Investors continue to bail as Harry W. Lange celebrates his two-year anniversary as the manager of the Fidelity Magellan Fund on Wednesday, although it's clear that the fund's performance is on the mend.
Investors continue to bail as Harry W. Lange celebrates his two-year anniversary as the manager of the Fidelity Magellan Fund on Wednesday, although it's clear that the fund's performance is on the mend.
Year-to-date through Oct. 22, the $45.35 billion fund climbed 17.60%, versus 7.76% for the Standard & Poor's 500 index.
That performance put it ahead of 73% of its peers, according to investment research firm Morningstar Inc. of Chicago.
But investors continue to yank money out of the fund, with outflows totaling $6.05 billion during the first eight months of 2007. That comes on the heels of $8.78 billion in net outflows last year, according to Financial Research Corp. of Boston.
"The outflows are a result of prior performance," said John Bonnanzio, group editor at the Mutual Fund Investors Association of Wellesley Hills, Mass., which publishes the independent newsletter Fidelity Insight. "Institutions look at the three-year record. The performance for that period and longer has been mediocre."
The fund did beat the S&P 500 in 2005, but only by a small margin, and it also underperformed in 2003 and 2004. "The declines had a significant impact on the assets in terms of depreciation of value," Mr. Bonnanzio said. "During the decade prior, the fund had a largely unimpressive record."
Greg Carlson, fund analyst at Morningstar, agreed with that assessment.
"The fund lagged the S&P 500 four out of five years from 2002 to 2006," Mr. Carlson said. "That would include the early tenure of Harry Lange. People were looking for improvement and didn't see it immediately. I think a number of people decided to throw in the towel."
Magellan has been closed to new investors for 10 years.
"Given that all funds have some degree of inflows and outflows, it is not surprising that a fund closed to new investors since 1997 would have outflows," said Sophie Launay, a Fidelity Investments spokeswoman.
With more than $396 billion in 401(k) assets, Boston-based Fidelity is the leader in the retirement arena. Many 401(k) and 403(b) plans have assets in the Magellan fund, said Mr. Bonnanzio. "The plan sponsors tend to look at trailing three-year performance."
"I think the outflow is more of a result of institutions leaving the fund and taking out large amounts of money," he said. "Magellan has been around for so long, many of the individual investors have had lots of gains. They want to stay in there."
Changes occurred when Mr. Lange took over, but outflows continued in 2006. "They were just the wrong bets last year," Mr. Bonnanzio said. "That also fed into people's worst fears. He's a very talented manager. People thought it was a fund that couldn't be turned around."

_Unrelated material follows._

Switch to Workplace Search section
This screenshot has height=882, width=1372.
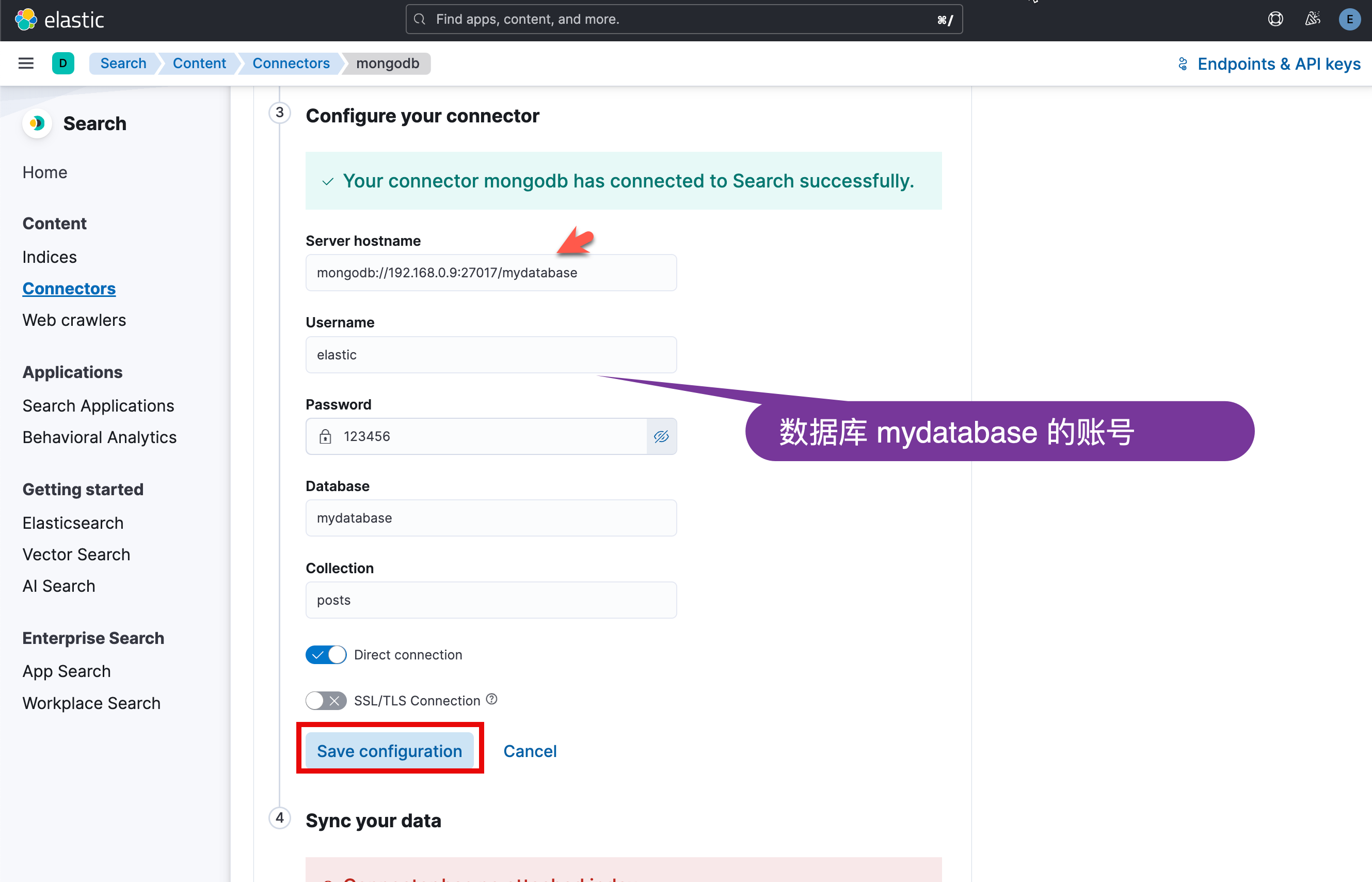tap(91, 703)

This year, those bets are paying off.
"Harry has tried to find opportunities where they exist. And we believe that investors have already begun to benefit from these moves," said Ms. Launay. "We're very confident in Harry's abilities. He is an experienced portfolio manager with a proven track record of performance."

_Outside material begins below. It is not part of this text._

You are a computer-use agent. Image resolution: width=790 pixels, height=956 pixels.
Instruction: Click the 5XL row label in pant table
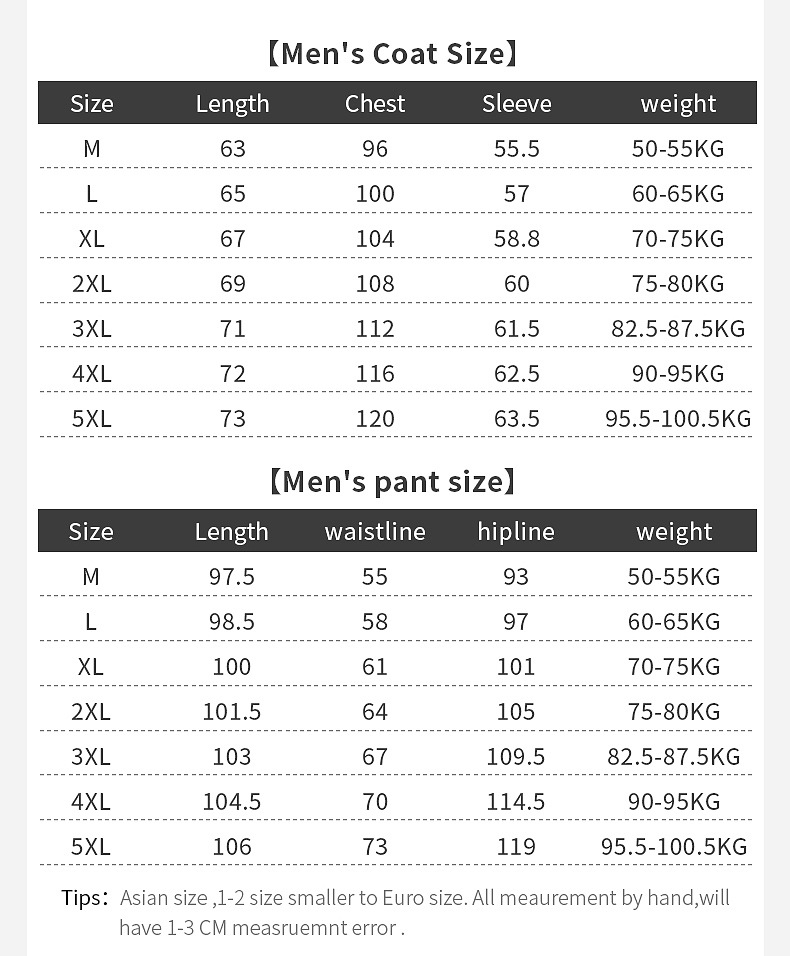point(91,847)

One of the changes that Mr. Lange introduced included reducing the number of holdings. "He made it a bit more growth-oriented. He increased the fund's exposure to foreign stocks, with about 25% invested outside the U.S.," Mr. Bonnanzio said.
And the sector choices are benefiting the fund. "He has put more in technology," Mr. Bonnanzio said. "And it certainly helped that he underweighted in financials. The big bet has been his tech investments."

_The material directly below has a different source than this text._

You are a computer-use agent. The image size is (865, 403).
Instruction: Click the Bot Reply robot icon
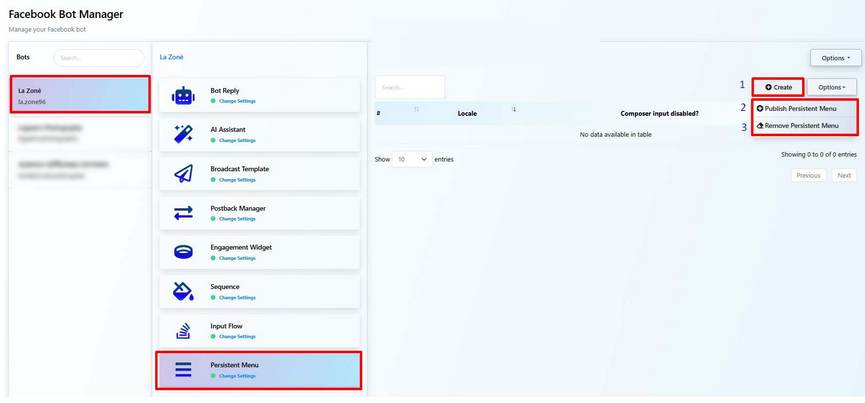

About 31.78% of the portfolio is invested in technology, according to Morningstar.
"He is more growth-oriented, and growth stocks have made a comeback this year," said Mr. Carlson. "He has made some very good picks, too."
Whether the fund reopens in the future remains unknown. "You can still get it through a 401(k) program. I don't think Fidelity will reopen it anytime soon," Mr. Bonnanzio said.
"I would expect that performance will continue at this pace, and for outflows to slow down," said Mr. Carlson, adding he is optimistic about the fund and its manager.
Prior to taking over Magellan, Mr. Lange managed the Fidelity Capital Appreciation Fund for a decade and the Fidelity Advisor Small Cap Fund for nearly seven years.